Senior Site Reliability Engineer - Apple Corporate Systems
Santa Clara Valley (Cupertino), California, United States
Software and Services
The Corporate Systems Engineering group at Apple primarily focuses on creative ways to engineer business solutions to meet the growing business needs of Apple's People, Finance, iTunes, Sales, Retail, and IT Service organizations. At core, our portfolio comprises of engineered custom solutions to process very high-volume micro-transactions from iTunes Downloads, iPhone Activations, Sales from Retail, Online, and Resellers, etc. These solutions are based on cutting edge enterprise technologies ranging from Server Side Java, Web Technologies, Cocoa, iOS, Oracle, and Non-SQL Databases. Accurately processing such very high volume transactions is our core strength. As member of the technical leadership team, you will play a critical role in ensuring building and running apps and services from reliability, availability, and scalability perspective.

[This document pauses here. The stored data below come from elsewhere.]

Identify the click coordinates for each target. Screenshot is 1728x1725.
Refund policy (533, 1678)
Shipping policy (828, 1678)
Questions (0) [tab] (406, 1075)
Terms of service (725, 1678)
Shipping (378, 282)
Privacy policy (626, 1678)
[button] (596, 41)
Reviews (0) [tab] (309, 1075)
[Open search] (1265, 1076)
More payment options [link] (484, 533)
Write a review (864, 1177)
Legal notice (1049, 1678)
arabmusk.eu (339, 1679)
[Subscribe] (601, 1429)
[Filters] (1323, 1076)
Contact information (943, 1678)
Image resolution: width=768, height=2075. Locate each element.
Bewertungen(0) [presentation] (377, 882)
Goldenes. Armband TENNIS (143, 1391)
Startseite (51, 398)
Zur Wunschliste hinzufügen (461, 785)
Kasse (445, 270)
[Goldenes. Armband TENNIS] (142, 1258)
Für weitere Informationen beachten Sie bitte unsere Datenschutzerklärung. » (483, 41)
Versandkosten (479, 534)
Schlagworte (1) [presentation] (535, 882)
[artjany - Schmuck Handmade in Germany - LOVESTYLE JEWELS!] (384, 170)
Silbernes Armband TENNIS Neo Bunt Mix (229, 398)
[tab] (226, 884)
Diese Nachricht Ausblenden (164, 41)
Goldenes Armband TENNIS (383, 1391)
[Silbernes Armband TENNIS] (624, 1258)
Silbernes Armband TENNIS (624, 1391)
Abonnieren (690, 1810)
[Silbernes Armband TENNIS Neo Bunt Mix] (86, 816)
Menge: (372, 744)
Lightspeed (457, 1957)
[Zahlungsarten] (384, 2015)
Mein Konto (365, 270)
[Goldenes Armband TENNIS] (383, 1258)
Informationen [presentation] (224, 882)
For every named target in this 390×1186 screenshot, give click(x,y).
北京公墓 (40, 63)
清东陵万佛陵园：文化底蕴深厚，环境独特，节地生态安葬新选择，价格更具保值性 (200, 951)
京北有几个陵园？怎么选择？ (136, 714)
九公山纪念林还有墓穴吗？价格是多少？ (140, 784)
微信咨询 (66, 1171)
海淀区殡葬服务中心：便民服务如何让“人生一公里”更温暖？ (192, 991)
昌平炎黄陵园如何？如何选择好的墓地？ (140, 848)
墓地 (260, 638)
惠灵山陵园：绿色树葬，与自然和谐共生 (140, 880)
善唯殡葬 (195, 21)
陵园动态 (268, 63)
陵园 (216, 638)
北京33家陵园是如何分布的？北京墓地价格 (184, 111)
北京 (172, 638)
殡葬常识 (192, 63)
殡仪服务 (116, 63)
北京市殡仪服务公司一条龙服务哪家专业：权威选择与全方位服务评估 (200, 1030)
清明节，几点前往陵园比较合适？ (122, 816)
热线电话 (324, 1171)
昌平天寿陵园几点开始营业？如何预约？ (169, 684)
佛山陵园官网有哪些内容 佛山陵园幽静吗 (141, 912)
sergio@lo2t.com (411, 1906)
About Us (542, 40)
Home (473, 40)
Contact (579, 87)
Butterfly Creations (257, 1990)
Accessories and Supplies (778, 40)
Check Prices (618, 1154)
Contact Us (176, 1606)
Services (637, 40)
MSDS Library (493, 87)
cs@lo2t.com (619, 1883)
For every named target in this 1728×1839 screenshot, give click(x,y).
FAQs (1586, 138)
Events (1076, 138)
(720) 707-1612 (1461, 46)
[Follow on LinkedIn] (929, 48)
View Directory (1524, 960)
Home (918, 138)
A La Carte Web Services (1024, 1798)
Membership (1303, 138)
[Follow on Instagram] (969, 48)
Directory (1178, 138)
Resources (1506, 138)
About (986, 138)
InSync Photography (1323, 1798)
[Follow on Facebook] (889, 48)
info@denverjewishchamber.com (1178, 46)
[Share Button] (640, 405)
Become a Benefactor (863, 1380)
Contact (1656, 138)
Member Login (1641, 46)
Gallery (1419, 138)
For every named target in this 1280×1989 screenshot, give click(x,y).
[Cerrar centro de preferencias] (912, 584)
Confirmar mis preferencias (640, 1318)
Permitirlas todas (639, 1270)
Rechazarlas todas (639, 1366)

- 5+ years of hands-own experience in deploying and troubleshooting of apps or services in a large scale Linux/Unix environment.
- Establish change management discipline in roll-out and deployment of new product features.
- Experienced in developing automated solution for deploying, monitoring, and logging of our critical services.
- Proficient in solving problems wide range of issues across multiple technologies.
- Experience in automation through scripts or through other tools for reducing toil of manual processes.
- Infrastructure knowledge of Network, Load Balancers, VM, Firewalls, Security Certificates, etc.
- Working knowledge of Oracle.
- Experience in troubleshooting and issue triaging.
- Working knowledge of source control software (SVN or Git).
- Ability to multi-task and manage tasks with varying priorities.
- Ability to work independently with minimal supervision.
- Excellent written and oral communication skills.
We are looking for a hands-on, energetic, and seasoned site reliability engineering lead to serve as a primary person responsible for the overall health, availability, reliability, scalability, and capacity planning of our critical services. While the engineering team will be primarily focused on development of new features, the SRE Lead will need to be in lock-step with them in gaining deep application knowledge to ensure durability and operability of the services. - Responsible for automating mundane and repetitive procedures. - Work closely with system engineers, network engineers, database administrators, information security team to achieve service level objectives. - Responsible for establishing and monitoring of service level indicators to maintain the overall health of the services. - Work in troubleshooting, triaging production issues, and further escalating the issues to the engineering team for a permanent fix. - Participate in the change management processes to ensure the durability and operability of the service.
Education & Experience
Bachelor’s and/or Masters in Computer Science with 5+ years relevant work experience.